Imaginons deux minutes si le même type de fonctionnement politique était appliqué à l’échelle de la France (ou n’importe quelle échelle vraiment). Si les responsables politiques prêtaient une oreille aussi attentive aux difficultés de celleux qui les entourent, de celleux qu’els représentent ? S’illes prenaient leurs responsabilités autant au sérieux, qu’illes en faisaient une éthique, une question personnelle ? Si les difficultés de chacun.e étaient prises en compte sérieusement, valorisées, dans le but d’améliorer la situation de tous.tes ? Si l’augmentation privée du capital représentait un but inférieur à l’équité, l’equality of opportunity, la Gleichwertigkeit ? Si les textes de loi étaient rédigés en prenant compte de l’intérêt du plus grand nombre ? Si d’autres stratégies, d’autres organismes, d’autres options étaient créées pour favoriser l’équité, avec des discussions préalables, une proposition de changement qui elle-même ferait l’objet de débats, une phase-test avec examen systématique de l’évolution de la situation, puis des ajustements finaux ?

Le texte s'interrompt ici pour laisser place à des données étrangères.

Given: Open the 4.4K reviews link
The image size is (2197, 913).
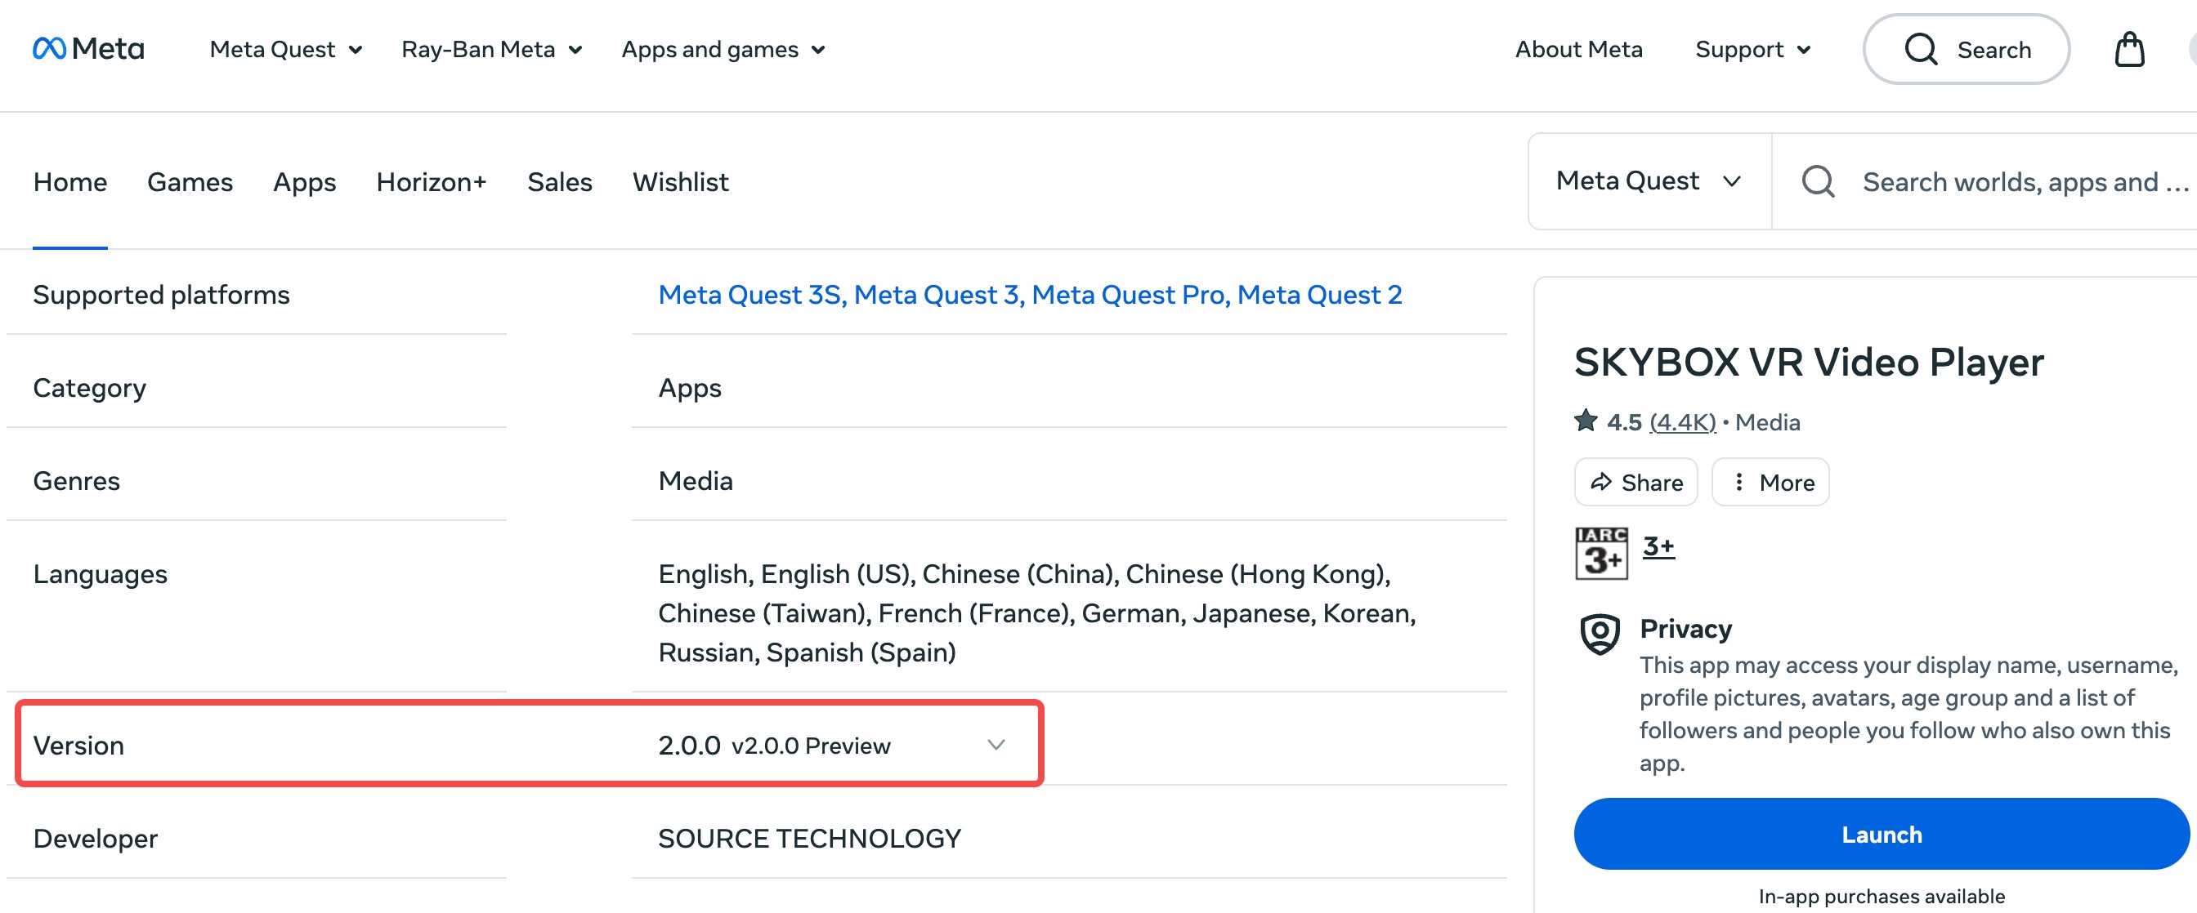Looking at the screenshot, I should 1682,422.
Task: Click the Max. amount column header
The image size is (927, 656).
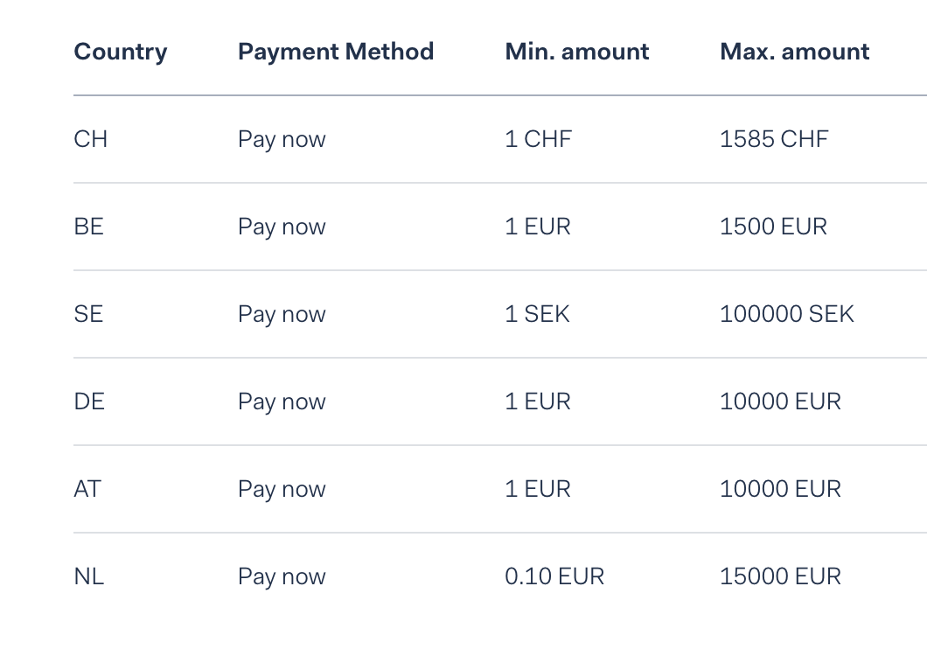Action: coord(795,52)
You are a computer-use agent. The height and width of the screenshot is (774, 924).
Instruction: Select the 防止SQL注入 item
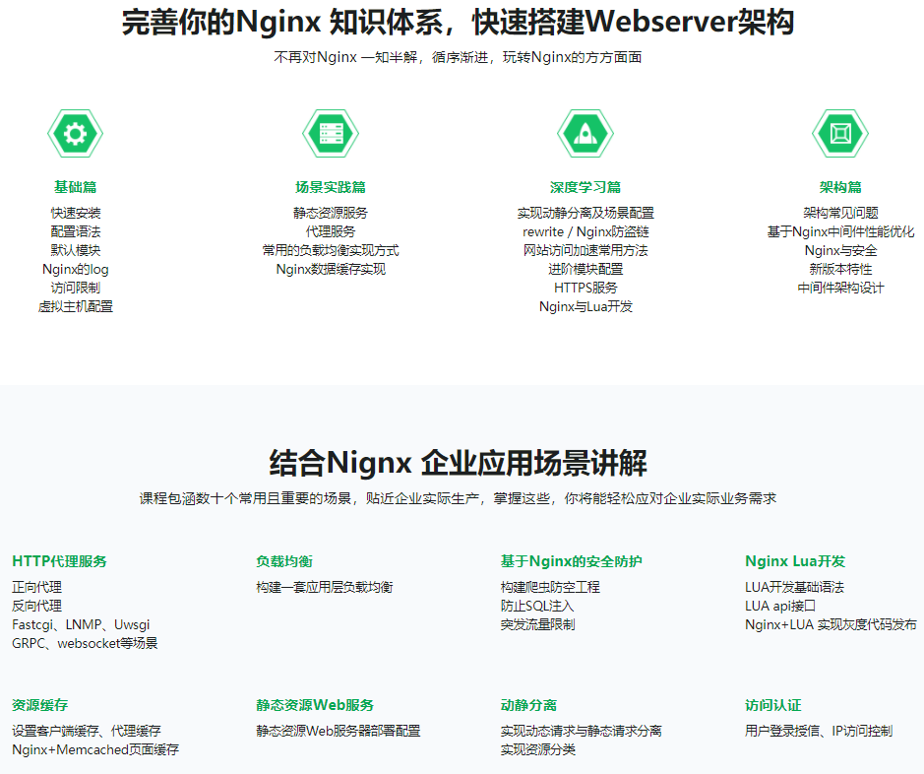click(536, 606)
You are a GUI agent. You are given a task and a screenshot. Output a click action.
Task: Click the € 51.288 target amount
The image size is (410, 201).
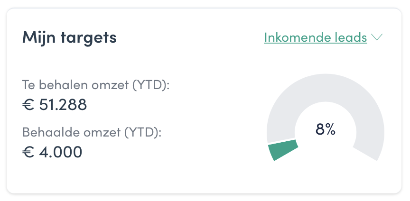[x=55, y=105]
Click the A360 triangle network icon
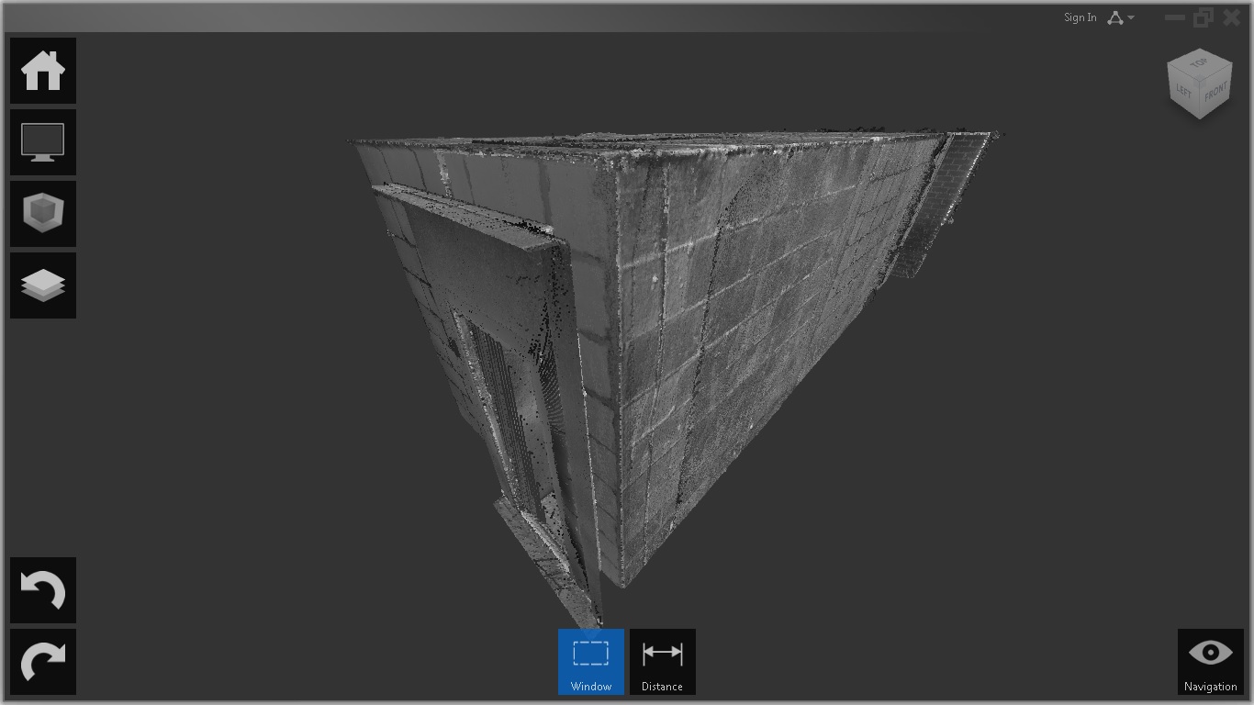Screen dimensions: 1254x705 tap(1115, 17)
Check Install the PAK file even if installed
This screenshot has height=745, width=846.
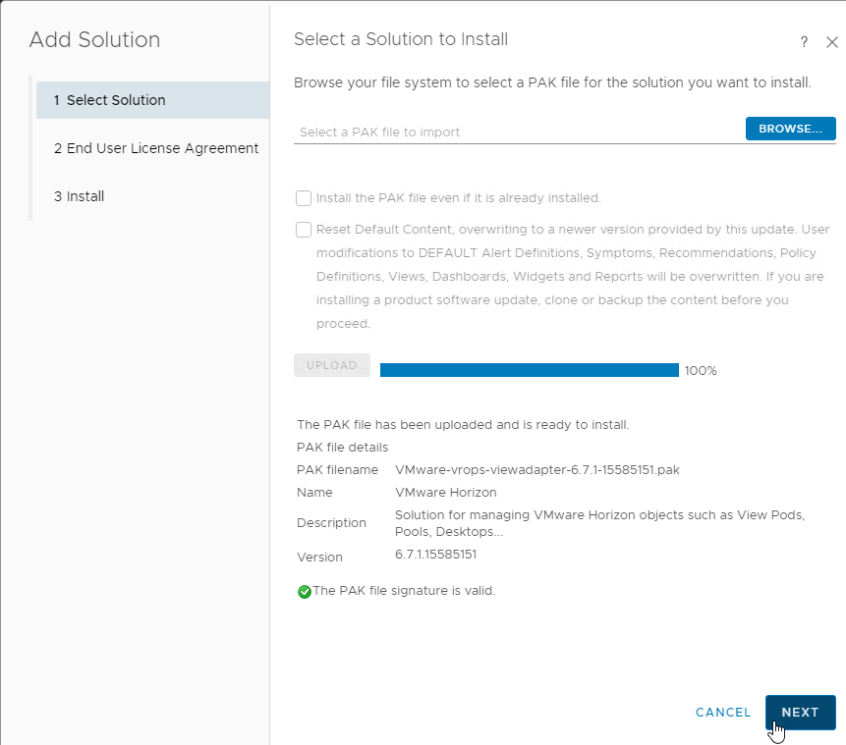coord(304,198)
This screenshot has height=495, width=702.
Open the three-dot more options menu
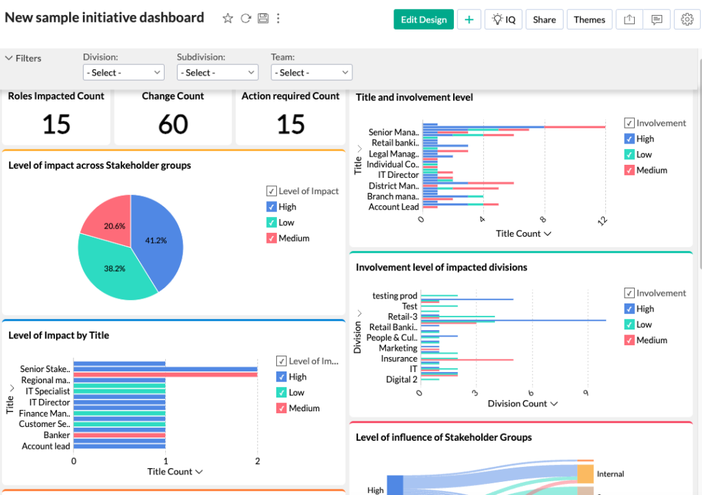coord(278,19)
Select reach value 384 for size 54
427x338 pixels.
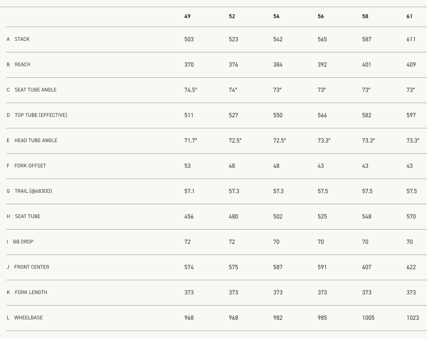pos(278,65)
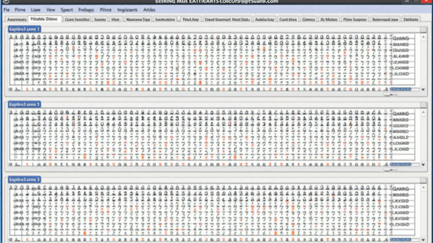Click the down arrow below second panel's scrollbar
This screenshot has width=433, height=243.
click(x=423, y=165)

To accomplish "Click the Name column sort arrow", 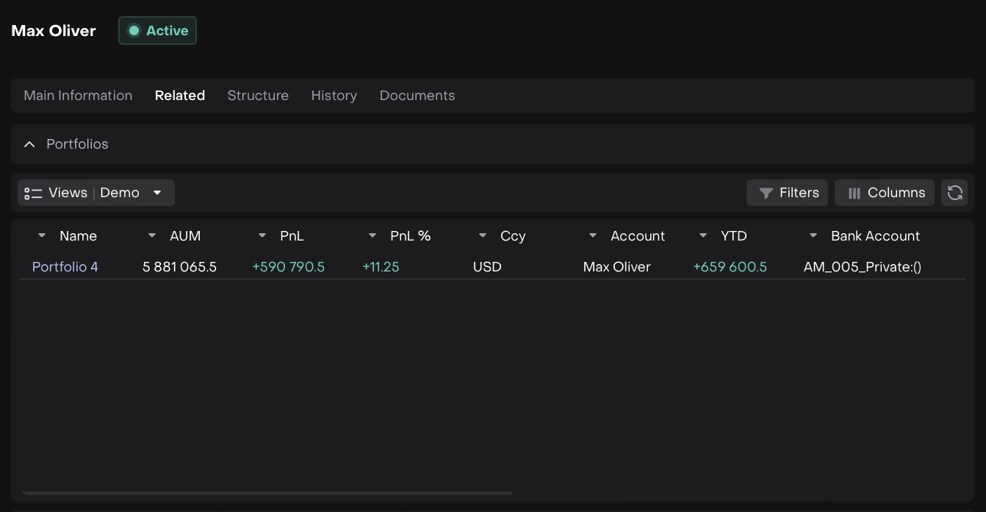I will (x=42, y=236).
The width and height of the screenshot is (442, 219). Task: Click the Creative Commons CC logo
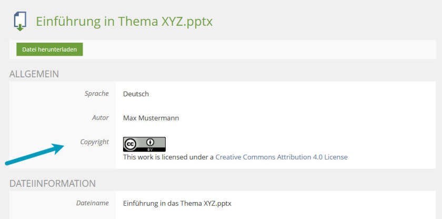(x=131, y=143)
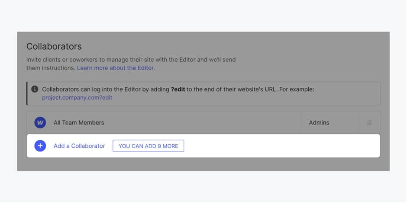Open the project.company.com?edit example link
The height and width of the screenshot is (203, 407).
77,98
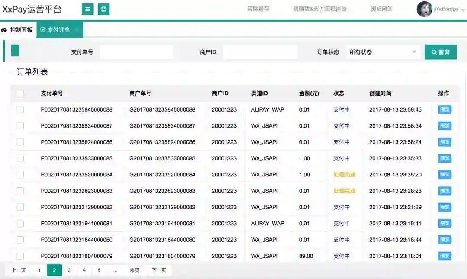The image size is (467, 279).
Task: Close the 支付订单 tab
Action: pyautogui.click(x=77, y=30)
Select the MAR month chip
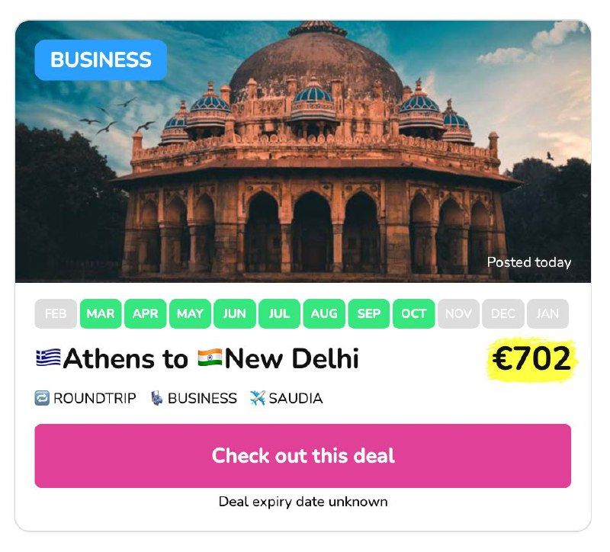The width and height of the screenshot is (610, 552). (x=101, y=313)
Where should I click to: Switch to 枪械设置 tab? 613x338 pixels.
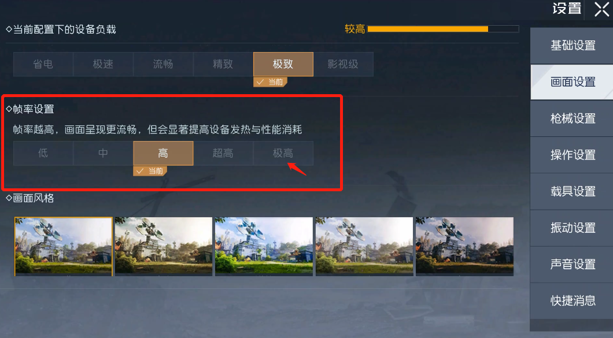point(572,118)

Certes, l’analogie a ses limites : la complexité politique d’un état n’est pas assimilable à celle d’un jeu vidéo, pour autant complexe que ce dernier puisse être ; on ne parle pas de la même ampleur démographique, entre un pays tel que la France (presque 67 millions) et une communauté de joueurs (entre 300 000 et deux millions, selon les chiffres). Mais d’un autre côté, ces questions d’échelle et d’ampleur sont parfaitement adressables, à partir du moment où le but commun partagé par une communauté est défini comme étant l’« optimisation de l’équité ». Il faudra créer des organismes, des intermédiaires, essayer des solutions – mais nous saurons déjà comment faire : écouter les idées qui émergent de la population, proposer des mesures en fonction, en débattre, établir une phase de test, recueillir des données relatives à la stratégie visée, l’adapter et proposer une mesure finale… Pourquoi pas ? Pour remplacer le profit par l’éthique, nous ne manquons pas d’exemples, qu’importe la communauté qui nous les fournit. Il ne s’agit plus que de faire le pas …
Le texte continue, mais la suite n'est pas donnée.